From CO2 store to vitamin-rich bioproduct 

17 years ago, the world’s biggest closed microalgae production plant until then was created in the Altmark with the support of the region of Saxony-Anhalt.  In a 500 km-long glass tube system on an area of 1.2 hectares, microalgae can flourish protected from impurities from the environment and produce between 30 and 50 tonnes of biomass annually. The bioproducts that can be made from this appeared to be commercially lucrative. Compared to the competitors from Asia and America, already established on the international markets, which have so far been producing algae products in open facilities – ponds, for example – microalgae cultivation in a closed tube system has two essential advantages: firstly, biological and chemical impurities from outside – such as those due to insects, air pollutants or toxin-forming blue algae – can be excluded. Secondly, the algae can thrive much better, because they are optimally supplied with sunlight all around. There are no dark places, such as at the bottom of the pond, for example. 

Nevertheless, the high expectations of the then operator company Ökologische Produkte Altmark GmbH were initially unfulfilled. The reasons: on the traditional markets for products from microalgae – in Asia and the USA – the “newcomer from Saxony-Anhalt” was still too little known, and in Germany there was initially great reluctance to buy microalgae products. “In a way, the whole concept was in many respects ahead of its time and the business plan at that time was simply too ambitious”, points out Ullmann.

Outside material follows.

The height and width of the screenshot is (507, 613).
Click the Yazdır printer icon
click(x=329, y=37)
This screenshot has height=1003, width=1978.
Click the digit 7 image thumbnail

New start in 2004 with new investors 

In the long term, good ideas prevail after all. After the insolvency of the operator company, Professor Steinberg managed to find new investors and to put the plant back into operation in 2004. Since February 2008, the microalgae producer from Klötze has been a one-hundred-percent subsidiary of the French family company Roquette Fréres. The product portfolio has been substantially expanded, new processes and technologies developed and new company collaborations and customers in Europe, America and Asia sought. “We are no longer just producing products from Chlorella vulgaris, but from up to 14 different microalgae species”, says Managing Director Ullmann.  “We want to cater closely to customer wishes with our products”, he adds.  

Many and varied uses of microalgae 

Products from microalgae are of interest on many markets. “As well as the nutritional supplements, which we market under our own brand “Algomed®”, these include products for customers that sell them under their own label”, says Managing Director Ullmann.

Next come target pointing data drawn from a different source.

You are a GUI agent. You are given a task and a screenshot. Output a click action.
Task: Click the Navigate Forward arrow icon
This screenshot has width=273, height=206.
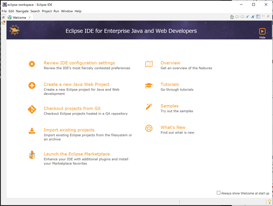click(243, 17)
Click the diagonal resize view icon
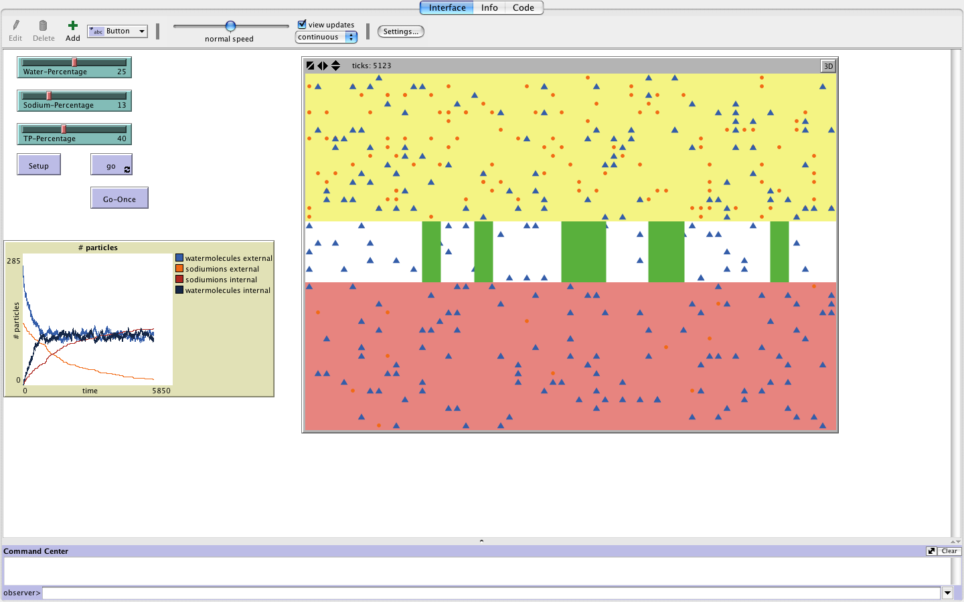 (310, 66)
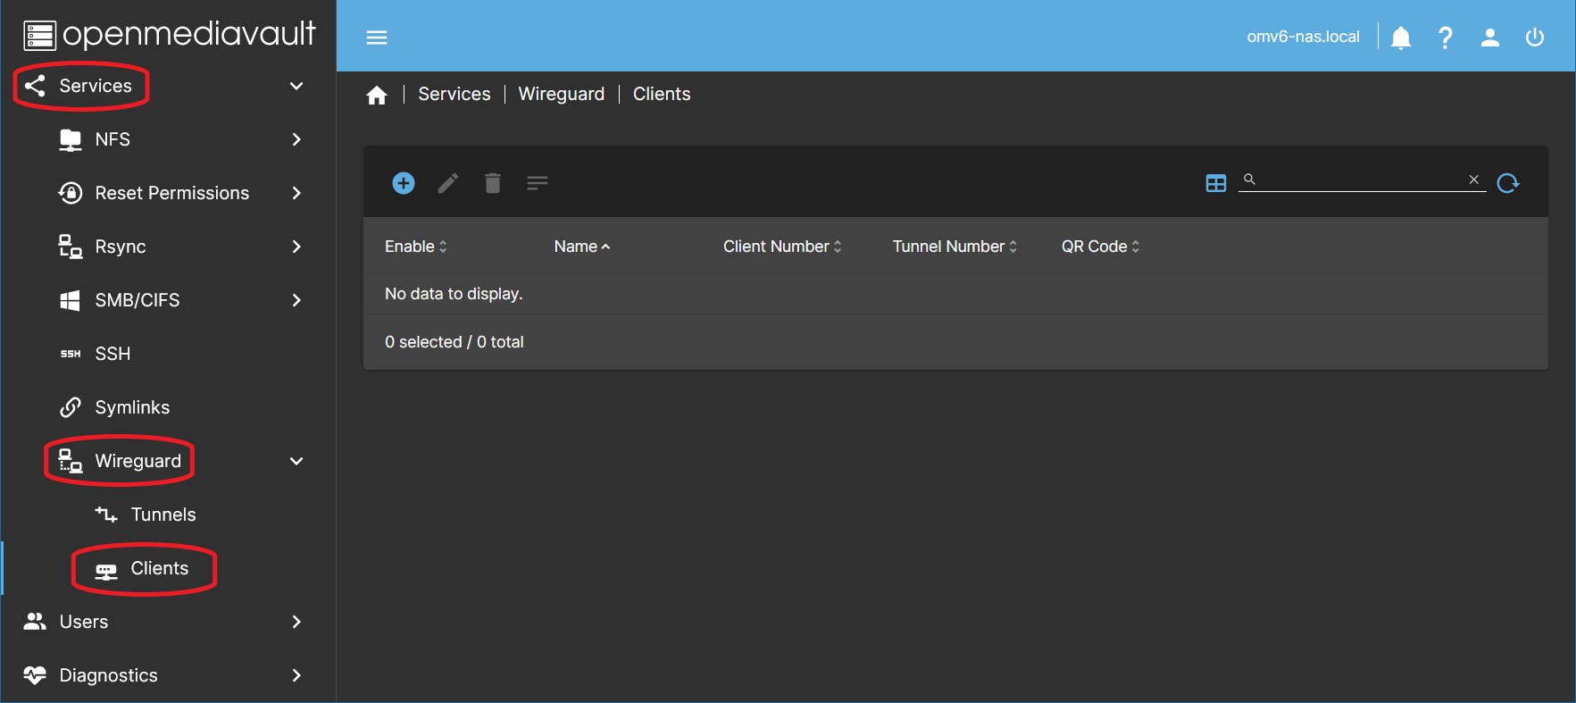Image resolution: width=1576 pixels, height=703 pixels.
Task: Toggle the sidebar with hamburger menu
Action: [377, 38]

The newer lifestyle products produced with microalgae from Saxony-Anhalt include e.g. the soft drink Helga. In 2015 it received the “Taste 15 Award” at the Anuga in Cologne – the world’s biggest groceries fair. “Helga” is currently being sold by, for example, the Nordsee fish catering chain. The “Green Smoothie No.2” from TrueFruits, on refrigerated shelves, and an algae bar from the company Dr. Ritter also contain nutrient-rich algae, produced in the algae factory in Saxony-Anhalt. Further foodstuffs are in development with algal additives that give reason to expect health benefits.

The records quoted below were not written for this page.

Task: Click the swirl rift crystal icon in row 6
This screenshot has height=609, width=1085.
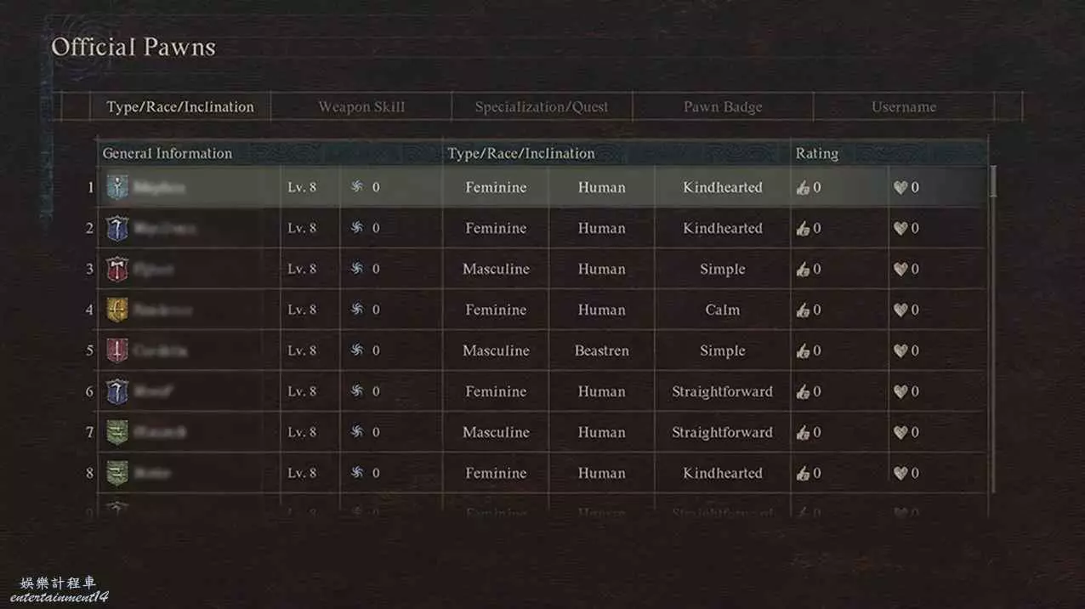Action: coord(357,391)
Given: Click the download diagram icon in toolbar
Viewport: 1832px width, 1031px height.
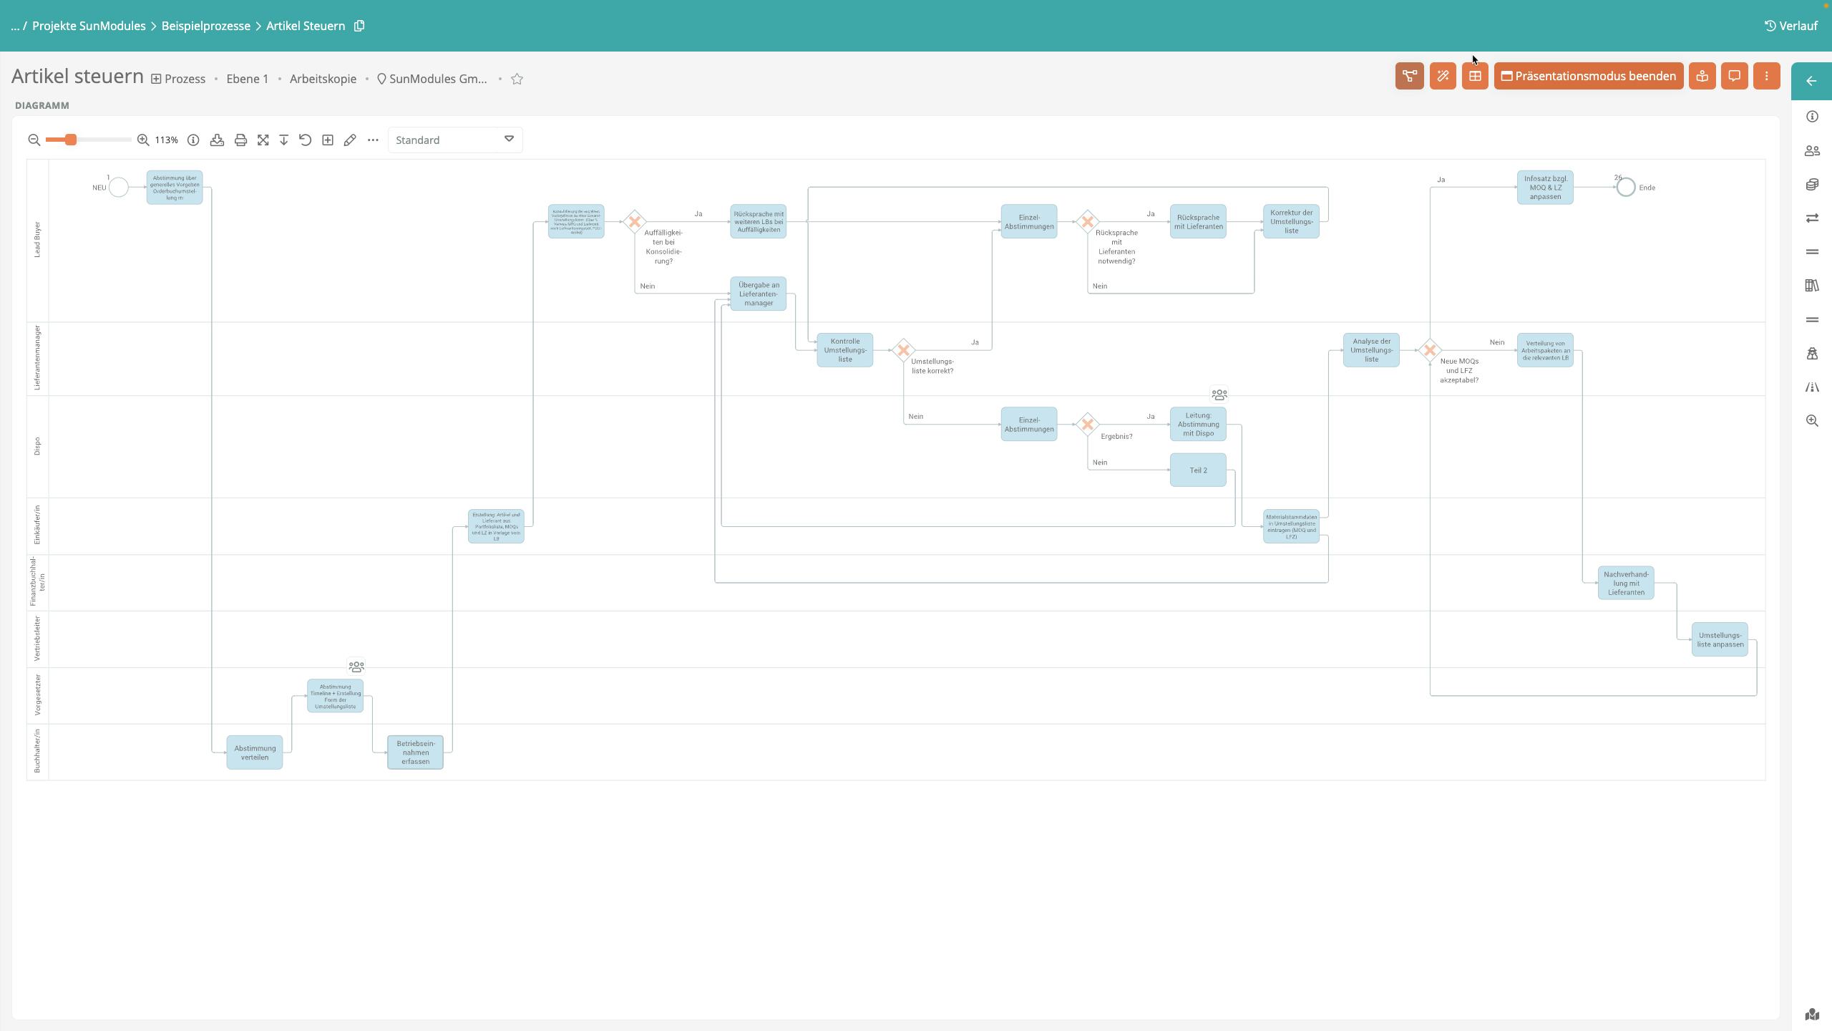Looking at the screenshot, I should point(217,140).
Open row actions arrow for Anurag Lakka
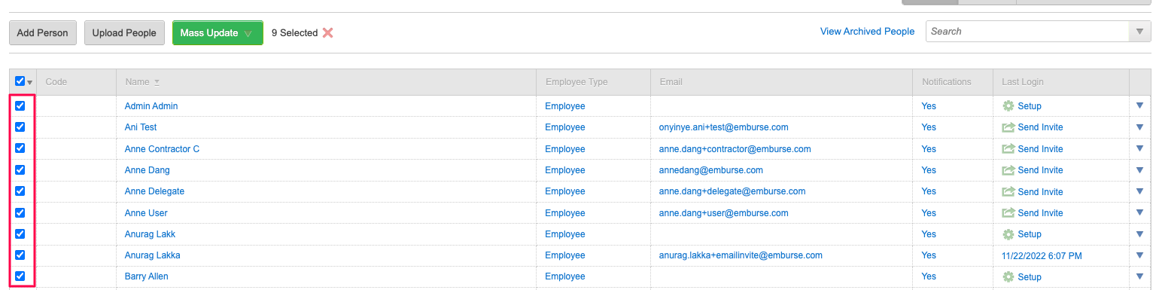Screen dimensions: 1159x290 tap(1139, 255)
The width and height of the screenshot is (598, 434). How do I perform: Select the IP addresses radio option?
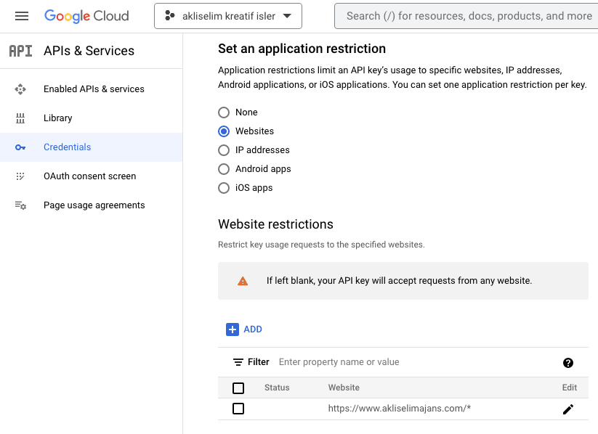(x=224, y=150)
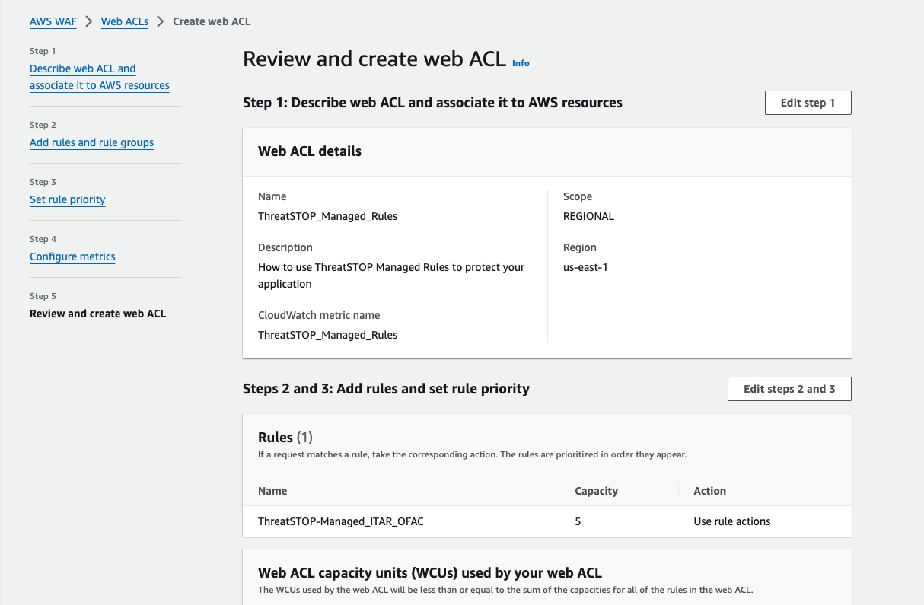Click the REGIONAL scope value

point(588,216)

“Our algae products are also in demand as additives for animal feeds and in cosmetic products”, says the qualified biologist. It is hoped, for example, that certain algae can lower the use of antibiotics in animal farming or possess UV-protective and/or anti-ageing properties for the skin. On top of this, the cultivation of microalgae could in future enjoy a comeback in technologies for the reduction of man-made climate change. Fuels from algae cultivation are a general research subject for scientists around the world. They can be produced without using areas needed for cultivation with crop plants for human foodstuff production.